Researcher Richard Nisbett told the Associated Press the differences in perception were cultural. "Asians live in a more socially complicated world than we do. They have to pay more attention to others than we do. We are individualists. We can be bulls in a china shop; they can't afford it."

Those of us, who belong to a minority rather than the mainstream that National's campaign is pitched at, understand implicitly what it means to have a different world view. But we're not surprised Don and Gerry and co don't get it.

Then again, I don't get the morality argument advanced by the likes of the Exclusive Brethren, either. Like a lot of Christians, fundamentalists and otherwise, they believe that the Godless, anti-family Labour is doing the devil's work, driving the country into a morally bankrupt abyss with its legislative nod to civil unions and prostitution.

I'm not sure why they think National will be any more morally upright and God-fearing, or why they're so sure that Jesus, a champion of social justice, wouldn't regard poverty and injustice as more immoral than gay marriage.

We all have our blind spots.

As for my aforementioned friend, he's convinced Don's blind spot on Maori issues poses the greatest danger for this country. He doesn't care about Don's fudging over the Brethren's brochures. For him Don wandered furthest from the truth when he told New Zealanders in Orewa last year and again a few weeks ago, in carefully coded language, that Maori have it too sweet; that they are unfairly privileged.

Anyone with any knowledge of history and Maori (clearly not Don) knows that's nonsense. How can New Zealanders resent this imaginary Maori privilege when, for example, Treaty settlements for iwi like Ngai Tahu and Tainui amount to less than 10c in the dollar for what the Crown stole?

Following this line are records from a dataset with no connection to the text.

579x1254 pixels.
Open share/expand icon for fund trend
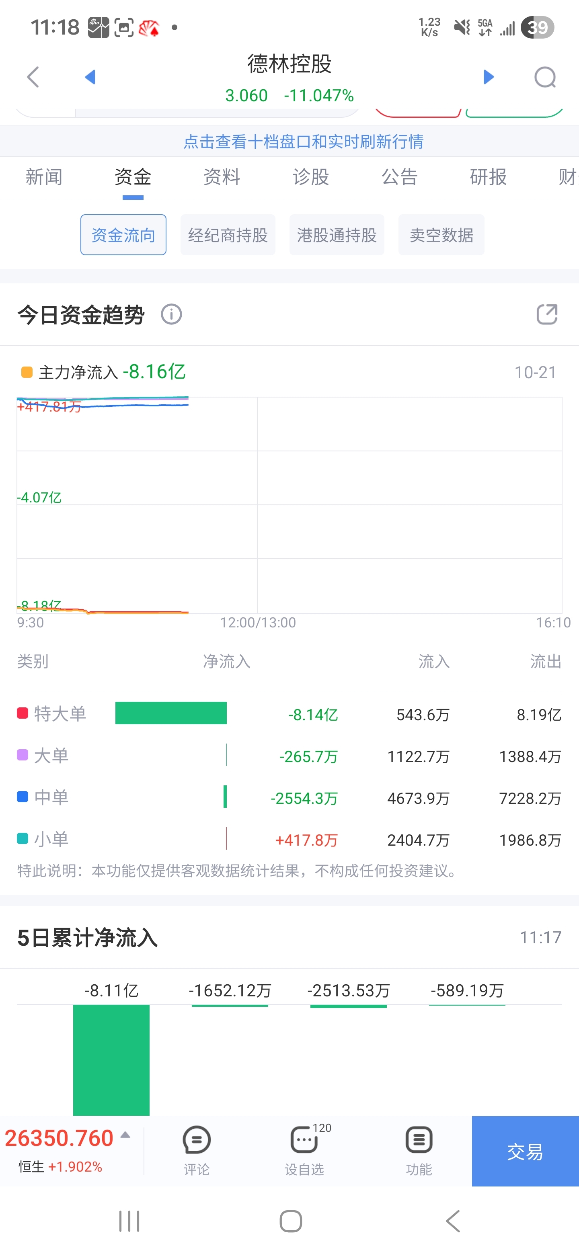click(546, 314)
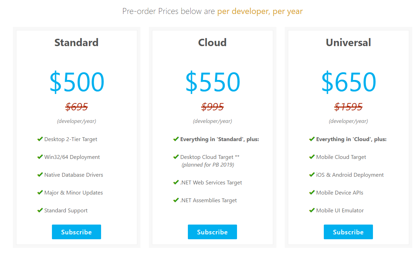Click the iOS & Android Deployment feature

(x=350, y=175)
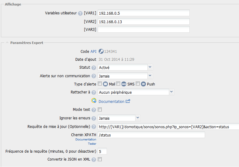The image size is (239, 167).
Task: Enable the SMS alert checkbox
Action: (x=118, y=84)
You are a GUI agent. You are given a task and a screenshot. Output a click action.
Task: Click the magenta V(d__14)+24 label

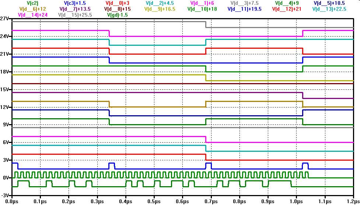[32, 15]
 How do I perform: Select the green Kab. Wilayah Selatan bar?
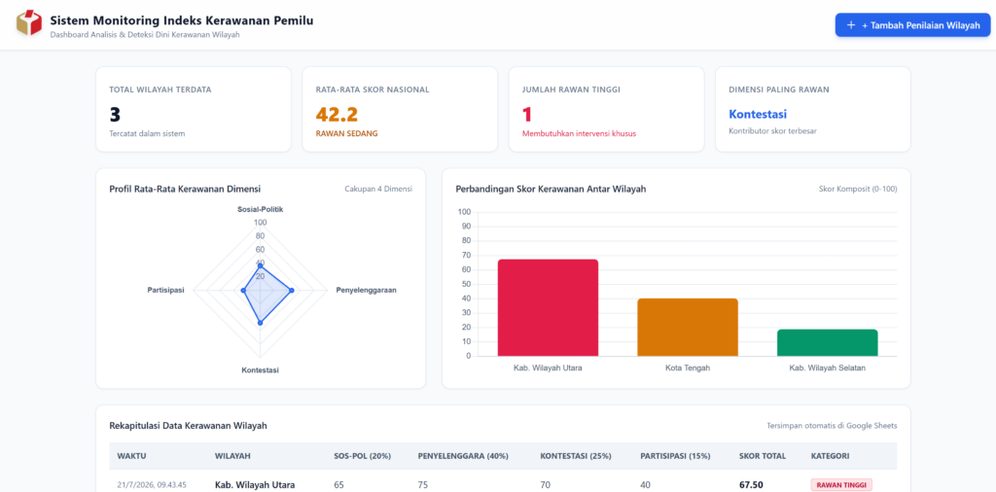point(827,343)
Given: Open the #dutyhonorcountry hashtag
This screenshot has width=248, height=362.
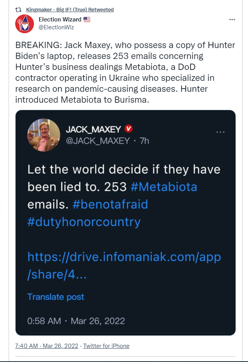Looking at the screenshot, I should pos(84,222).
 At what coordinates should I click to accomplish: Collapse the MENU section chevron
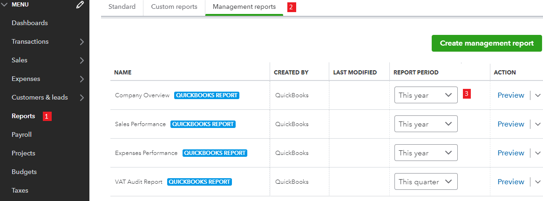click(4, 5)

Labour's answer has been to fire a few shots and then back off, hoping the battle swirls over to some more favourable territory.

Not especially effective. But however confused and uncertain it's been, at least it hasn't been building on a policy of racial prejudice. It's not hard to understand why many Maori Party supporters are disappointed about Labour's less-than-heroic stance on Maori issues over the past six years.

It will be surprising if they don't see a Labour-Greens alliance as the only government combo to be on a wavelength with the new Maori Party MPs.